Seventeen years later he was, at it again, revisiting the same characters for the Barbarian
Invasions in which Rémy (Rémy Girard) is forced to face the consequences
of a lifetime's self interest as he comes to terms with his own mortality. Terminally ill
with cancer, Rémy faces a reunion with his wife Louise (Dorothée Berryman)
and his son, Sebastien (Stéphane Rousseaux), as well as his own friends. Sebastien,
in a sense, represents everything that Rémy hates - both about the world and himself.
Sebastien works in finance, he has never read a book, yet he earns more in a month than his
father earns in a year and society considers his a success. "The perfect husband,"
as one character describes him. To Rémy he is the epitome of an illiterate and
brain-dead youth, yet his success serves only to heighten his own sense of failure - a
lifetime as a lowly teacher at an insignificant university. Slowly the two become closer
and Sebastien even goes so far as to arrange a supply of heroin to relieve his pain. Rémy's
relationship with Nathalie (Marie-Josée Croze) the junkie daughter of a friend who
purchases the heroin and journeys to the hospital to administer it to the patient, allows
him to put his own life into context and reconcile himself with his own achievements.
Like the first film Barbarian Invasions delights in linking its overtly academic
theme into the more day-to-day concerns of its main characters. While it uses the 11th
September attacks to suggest that the 'Barbarians' are already knocking at the door of
American power. It contrasts the weakness of the older characters with the strength of
the young as represented by Sebastien and his sister who is out sailing somewhere around
Australia. They are the barbarians; the illiterate, uncultivated, youth who nevertheless
are making a much better fist at life than their parents.

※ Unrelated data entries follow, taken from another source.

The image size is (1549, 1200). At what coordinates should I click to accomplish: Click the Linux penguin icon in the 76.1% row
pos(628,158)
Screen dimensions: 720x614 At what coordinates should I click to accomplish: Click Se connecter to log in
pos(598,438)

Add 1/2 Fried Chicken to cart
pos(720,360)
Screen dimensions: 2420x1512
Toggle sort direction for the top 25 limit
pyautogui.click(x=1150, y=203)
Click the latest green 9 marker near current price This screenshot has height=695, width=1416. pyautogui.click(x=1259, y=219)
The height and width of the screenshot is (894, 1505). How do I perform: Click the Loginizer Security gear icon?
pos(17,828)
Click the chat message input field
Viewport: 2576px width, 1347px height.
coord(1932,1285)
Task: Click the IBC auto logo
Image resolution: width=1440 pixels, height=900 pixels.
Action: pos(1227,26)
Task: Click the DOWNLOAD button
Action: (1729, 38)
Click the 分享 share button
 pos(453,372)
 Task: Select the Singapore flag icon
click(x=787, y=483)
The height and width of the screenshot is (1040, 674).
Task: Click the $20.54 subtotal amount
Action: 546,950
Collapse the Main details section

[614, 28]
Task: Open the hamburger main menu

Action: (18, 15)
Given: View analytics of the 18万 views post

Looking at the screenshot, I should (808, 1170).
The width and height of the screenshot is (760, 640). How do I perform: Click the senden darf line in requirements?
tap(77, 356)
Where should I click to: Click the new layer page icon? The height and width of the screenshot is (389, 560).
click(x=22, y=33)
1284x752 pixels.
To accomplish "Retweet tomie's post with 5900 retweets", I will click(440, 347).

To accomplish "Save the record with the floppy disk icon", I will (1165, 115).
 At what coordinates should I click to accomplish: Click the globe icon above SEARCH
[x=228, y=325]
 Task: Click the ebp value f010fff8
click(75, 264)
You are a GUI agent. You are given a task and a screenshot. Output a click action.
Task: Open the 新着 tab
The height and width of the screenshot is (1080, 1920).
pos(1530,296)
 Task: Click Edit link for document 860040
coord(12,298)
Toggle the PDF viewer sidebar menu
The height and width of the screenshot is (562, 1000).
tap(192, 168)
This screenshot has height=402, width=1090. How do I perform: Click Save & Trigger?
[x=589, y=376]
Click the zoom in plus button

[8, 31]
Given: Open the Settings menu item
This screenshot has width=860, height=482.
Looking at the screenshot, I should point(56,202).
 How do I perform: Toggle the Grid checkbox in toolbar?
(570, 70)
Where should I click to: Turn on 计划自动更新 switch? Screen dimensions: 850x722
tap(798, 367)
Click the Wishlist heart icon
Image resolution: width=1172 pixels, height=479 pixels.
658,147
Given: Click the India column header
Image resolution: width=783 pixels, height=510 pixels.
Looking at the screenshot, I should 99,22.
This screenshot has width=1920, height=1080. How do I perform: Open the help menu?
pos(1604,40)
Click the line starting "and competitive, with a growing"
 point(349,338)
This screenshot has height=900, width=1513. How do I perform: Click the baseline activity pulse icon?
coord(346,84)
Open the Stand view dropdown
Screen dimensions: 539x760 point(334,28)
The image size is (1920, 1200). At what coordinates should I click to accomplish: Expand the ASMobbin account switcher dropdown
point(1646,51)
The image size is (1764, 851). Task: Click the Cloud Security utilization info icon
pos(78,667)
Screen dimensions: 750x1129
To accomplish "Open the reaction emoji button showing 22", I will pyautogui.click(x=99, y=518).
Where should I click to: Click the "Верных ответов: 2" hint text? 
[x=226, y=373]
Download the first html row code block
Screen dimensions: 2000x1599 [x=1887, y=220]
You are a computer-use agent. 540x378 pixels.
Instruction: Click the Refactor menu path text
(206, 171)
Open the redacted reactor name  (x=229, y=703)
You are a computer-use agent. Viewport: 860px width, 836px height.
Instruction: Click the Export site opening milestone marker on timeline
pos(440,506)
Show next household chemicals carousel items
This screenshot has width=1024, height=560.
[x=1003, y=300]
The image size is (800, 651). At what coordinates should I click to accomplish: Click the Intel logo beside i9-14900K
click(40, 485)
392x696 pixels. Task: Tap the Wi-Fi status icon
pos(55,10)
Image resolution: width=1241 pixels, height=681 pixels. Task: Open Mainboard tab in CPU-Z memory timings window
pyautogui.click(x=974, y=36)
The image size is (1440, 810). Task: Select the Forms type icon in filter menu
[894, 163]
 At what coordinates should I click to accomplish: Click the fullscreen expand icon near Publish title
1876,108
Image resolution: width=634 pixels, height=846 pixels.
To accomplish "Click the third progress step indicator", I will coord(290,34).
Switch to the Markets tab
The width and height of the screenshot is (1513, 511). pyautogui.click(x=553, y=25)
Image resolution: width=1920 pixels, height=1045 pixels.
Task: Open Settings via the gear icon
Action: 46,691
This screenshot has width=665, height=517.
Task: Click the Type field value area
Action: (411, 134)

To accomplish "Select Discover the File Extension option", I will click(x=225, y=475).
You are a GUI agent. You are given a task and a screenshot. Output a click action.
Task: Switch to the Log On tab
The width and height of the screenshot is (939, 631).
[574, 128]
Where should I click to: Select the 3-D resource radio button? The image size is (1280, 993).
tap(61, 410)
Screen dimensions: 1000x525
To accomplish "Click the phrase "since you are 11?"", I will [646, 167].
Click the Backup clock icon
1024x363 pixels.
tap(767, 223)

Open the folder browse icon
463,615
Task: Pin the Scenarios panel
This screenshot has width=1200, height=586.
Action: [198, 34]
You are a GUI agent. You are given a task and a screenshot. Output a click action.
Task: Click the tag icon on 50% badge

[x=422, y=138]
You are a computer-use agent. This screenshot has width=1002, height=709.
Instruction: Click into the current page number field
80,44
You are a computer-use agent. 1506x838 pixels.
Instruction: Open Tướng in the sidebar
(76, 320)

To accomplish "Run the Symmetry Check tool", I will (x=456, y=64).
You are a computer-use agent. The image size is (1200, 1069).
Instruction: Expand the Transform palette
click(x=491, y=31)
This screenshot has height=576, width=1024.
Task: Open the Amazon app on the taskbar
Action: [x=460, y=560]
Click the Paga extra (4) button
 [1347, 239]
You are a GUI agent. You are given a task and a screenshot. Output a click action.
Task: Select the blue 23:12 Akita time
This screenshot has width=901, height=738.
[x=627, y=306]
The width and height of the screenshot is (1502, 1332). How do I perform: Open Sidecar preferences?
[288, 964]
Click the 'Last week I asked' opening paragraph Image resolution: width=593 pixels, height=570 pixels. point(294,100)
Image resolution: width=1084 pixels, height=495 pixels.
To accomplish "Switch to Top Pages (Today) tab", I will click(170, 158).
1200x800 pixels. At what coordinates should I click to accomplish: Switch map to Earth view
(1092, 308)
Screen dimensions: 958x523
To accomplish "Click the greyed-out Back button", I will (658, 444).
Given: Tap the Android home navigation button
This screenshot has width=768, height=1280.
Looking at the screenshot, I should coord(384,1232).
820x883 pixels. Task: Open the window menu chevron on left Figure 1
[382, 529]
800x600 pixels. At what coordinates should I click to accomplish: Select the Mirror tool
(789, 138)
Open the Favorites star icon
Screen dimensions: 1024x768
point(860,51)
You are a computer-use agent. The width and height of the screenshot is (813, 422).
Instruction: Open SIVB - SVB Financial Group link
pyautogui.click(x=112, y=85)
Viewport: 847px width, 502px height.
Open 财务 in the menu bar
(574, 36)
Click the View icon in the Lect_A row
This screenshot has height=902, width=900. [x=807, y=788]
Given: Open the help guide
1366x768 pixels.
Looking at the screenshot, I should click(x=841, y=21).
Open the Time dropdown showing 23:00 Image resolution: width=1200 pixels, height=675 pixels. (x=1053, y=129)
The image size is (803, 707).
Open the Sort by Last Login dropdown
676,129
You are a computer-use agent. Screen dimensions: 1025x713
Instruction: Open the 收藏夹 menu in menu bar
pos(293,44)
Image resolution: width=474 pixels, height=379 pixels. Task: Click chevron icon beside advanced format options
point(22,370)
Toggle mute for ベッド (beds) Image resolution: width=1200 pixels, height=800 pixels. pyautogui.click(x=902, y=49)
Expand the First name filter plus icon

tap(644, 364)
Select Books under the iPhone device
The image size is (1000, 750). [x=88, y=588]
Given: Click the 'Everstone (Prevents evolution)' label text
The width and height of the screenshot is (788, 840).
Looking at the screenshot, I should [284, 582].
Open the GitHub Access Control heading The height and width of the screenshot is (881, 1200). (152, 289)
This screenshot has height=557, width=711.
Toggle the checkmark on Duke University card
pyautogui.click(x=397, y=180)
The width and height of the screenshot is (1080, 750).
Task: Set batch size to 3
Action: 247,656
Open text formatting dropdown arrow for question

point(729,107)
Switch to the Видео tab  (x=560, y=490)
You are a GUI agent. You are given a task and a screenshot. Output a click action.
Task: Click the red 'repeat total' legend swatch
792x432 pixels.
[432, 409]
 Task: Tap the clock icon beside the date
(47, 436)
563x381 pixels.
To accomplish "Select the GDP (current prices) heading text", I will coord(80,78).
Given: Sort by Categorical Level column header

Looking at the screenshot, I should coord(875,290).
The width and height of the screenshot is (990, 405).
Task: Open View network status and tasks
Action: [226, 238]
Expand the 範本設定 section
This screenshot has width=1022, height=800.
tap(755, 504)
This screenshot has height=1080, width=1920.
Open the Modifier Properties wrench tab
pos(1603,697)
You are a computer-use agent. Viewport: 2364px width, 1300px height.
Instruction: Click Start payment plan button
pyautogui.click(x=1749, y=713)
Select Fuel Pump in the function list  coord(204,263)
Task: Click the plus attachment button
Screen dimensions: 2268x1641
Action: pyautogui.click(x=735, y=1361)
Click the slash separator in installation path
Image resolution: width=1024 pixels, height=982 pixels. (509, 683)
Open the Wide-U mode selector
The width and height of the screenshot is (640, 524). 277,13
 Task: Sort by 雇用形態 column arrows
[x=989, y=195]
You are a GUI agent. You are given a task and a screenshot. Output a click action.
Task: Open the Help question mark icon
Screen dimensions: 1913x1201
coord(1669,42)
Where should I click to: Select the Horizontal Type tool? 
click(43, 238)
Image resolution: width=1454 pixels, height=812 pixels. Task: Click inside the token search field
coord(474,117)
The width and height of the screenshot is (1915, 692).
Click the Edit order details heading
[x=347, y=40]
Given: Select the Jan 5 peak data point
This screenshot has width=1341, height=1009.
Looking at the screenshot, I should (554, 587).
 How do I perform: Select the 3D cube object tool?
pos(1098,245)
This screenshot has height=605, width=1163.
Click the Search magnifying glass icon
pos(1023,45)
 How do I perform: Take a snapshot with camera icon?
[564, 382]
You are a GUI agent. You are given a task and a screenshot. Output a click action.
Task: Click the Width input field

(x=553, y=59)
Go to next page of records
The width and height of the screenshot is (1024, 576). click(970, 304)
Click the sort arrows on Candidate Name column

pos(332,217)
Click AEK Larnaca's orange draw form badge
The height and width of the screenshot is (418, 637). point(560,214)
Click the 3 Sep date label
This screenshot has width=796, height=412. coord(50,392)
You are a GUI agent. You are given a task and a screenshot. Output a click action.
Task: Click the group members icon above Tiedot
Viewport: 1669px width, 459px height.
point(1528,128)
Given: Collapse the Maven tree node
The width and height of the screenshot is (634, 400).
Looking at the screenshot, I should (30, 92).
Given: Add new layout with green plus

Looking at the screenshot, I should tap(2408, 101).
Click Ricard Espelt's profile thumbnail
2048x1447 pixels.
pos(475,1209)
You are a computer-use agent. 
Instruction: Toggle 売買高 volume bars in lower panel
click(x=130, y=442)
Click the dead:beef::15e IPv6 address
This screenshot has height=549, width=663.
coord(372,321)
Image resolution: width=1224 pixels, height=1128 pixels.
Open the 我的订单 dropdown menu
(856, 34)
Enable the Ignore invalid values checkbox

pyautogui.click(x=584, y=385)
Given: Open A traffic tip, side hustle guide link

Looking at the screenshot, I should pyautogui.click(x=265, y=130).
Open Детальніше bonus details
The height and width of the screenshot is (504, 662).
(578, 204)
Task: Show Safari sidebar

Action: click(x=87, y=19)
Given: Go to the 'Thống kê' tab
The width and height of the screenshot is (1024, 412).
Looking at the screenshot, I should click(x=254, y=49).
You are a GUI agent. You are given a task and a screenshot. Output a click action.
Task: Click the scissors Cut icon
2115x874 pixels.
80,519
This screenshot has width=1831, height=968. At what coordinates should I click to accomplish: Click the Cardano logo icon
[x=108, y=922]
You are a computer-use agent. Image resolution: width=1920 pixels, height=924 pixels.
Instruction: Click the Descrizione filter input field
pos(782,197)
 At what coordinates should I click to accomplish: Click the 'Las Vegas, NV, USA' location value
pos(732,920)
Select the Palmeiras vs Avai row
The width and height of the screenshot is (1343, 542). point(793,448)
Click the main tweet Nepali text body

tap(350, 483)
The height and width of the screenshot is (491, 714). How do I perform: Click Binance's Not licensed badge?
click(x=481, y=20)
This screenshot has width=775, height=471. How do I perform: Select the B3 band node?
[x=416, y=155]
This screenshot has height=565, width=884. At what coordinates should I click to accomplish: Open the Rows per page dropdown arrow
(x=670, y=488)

But this film has much more to it than its predecessor. There is more depth, it reaches
greater emotional height - perhaps made all the more pertinent because this is a situation
which we will all have to deal with sooner or later. Somehow Arcand skilfully manipulates
and controls the pace and tempo of the film interspersing moments of high emotion with
moments of humour; hinting on the one hand dose of rosy sentiment before snatching it
away with the other. To the cutting, satirical and sometimes cynical tone of his first
film he has added a touch of finesse and tenderness, producing a film that is more mature
and more moving than anything else in his catalogue. Beautifully crafted, sensitively
acted and marvellously executed, it acts as perfect counterpart to the 1986 original.